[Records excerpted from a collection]

▽

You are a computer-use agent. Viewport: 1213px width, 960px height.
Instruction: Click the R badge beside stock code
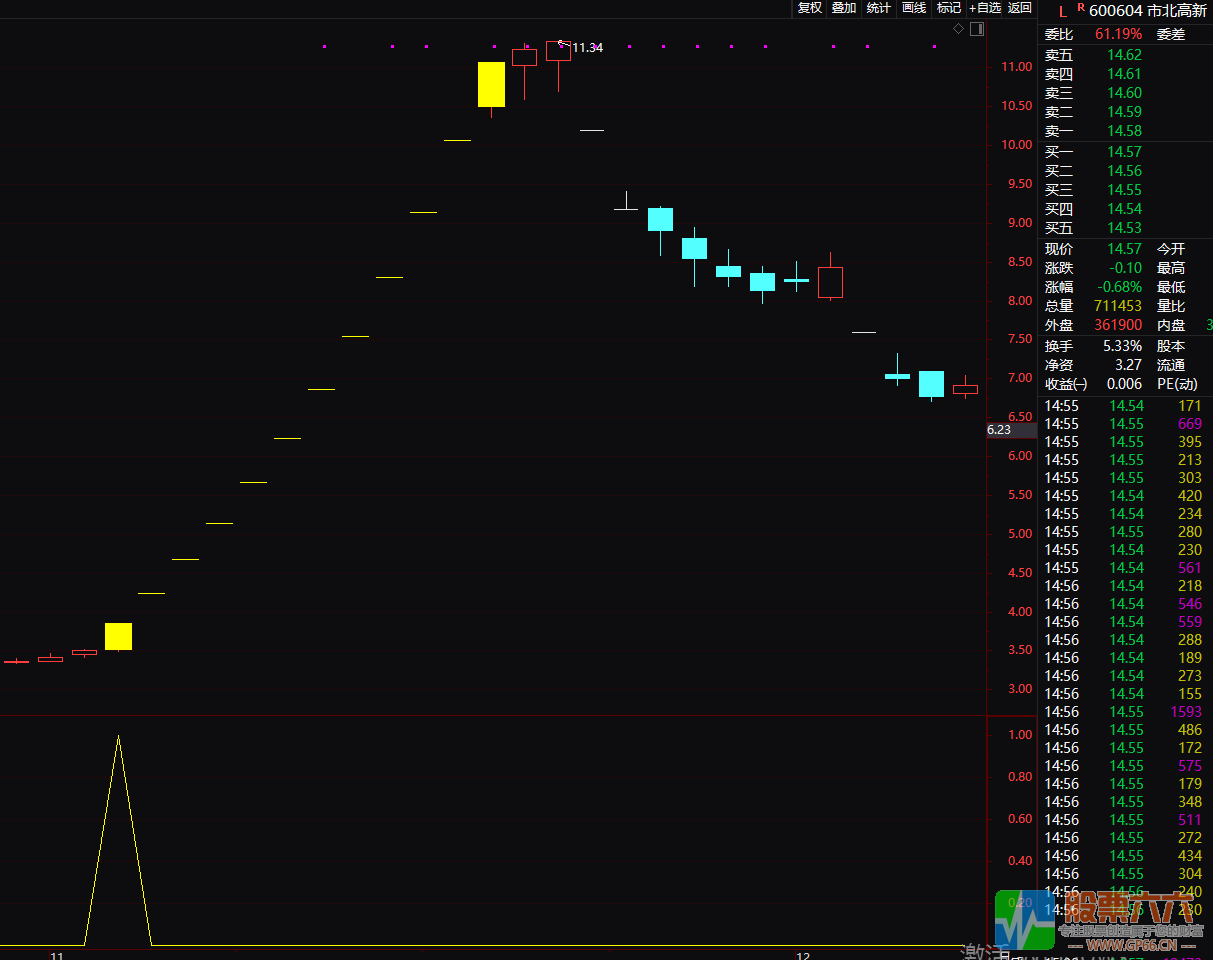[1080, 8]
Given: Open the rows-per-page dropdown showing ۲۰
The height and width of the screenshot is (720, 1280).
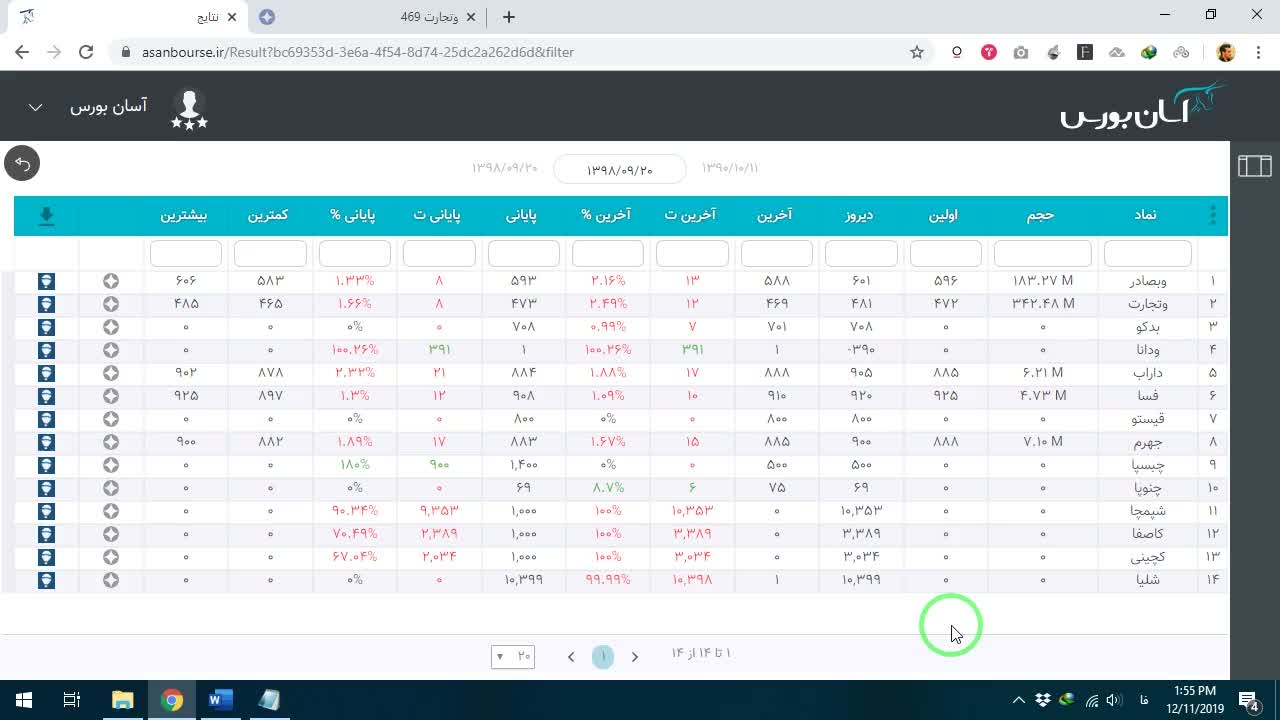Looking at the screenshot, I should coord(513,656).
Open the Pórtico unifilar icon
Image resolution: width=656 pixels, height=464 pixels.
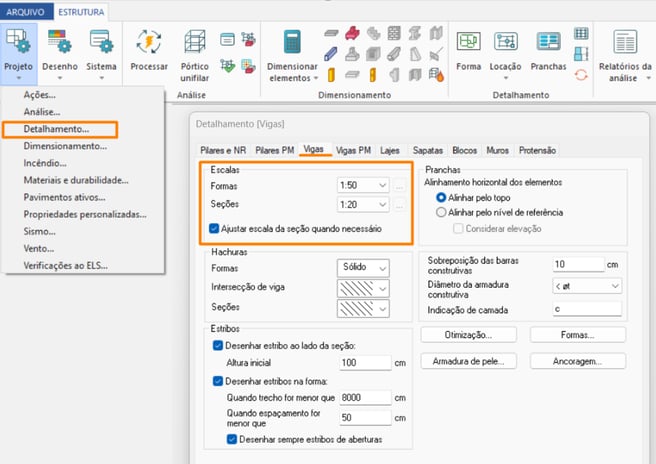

△

WORK REQUIRED –
Although the records contain pictures, return only their text, exactly as written.

TASK SOLUTION –
You are a computer-use agent. Viewport: 1213px width, 960px height.
Instruction: Click the R badge beside stock code
[1080, 8]
Given: Open the rows-per-page dropdown showing ۲۰
The height and width of the screenshot is (720, 1280).
Looking at the screenshot, I should coord(513,656).
Open the Pórtico unifilar icon
Image resolution: width=656 pixels, height=464 pixels.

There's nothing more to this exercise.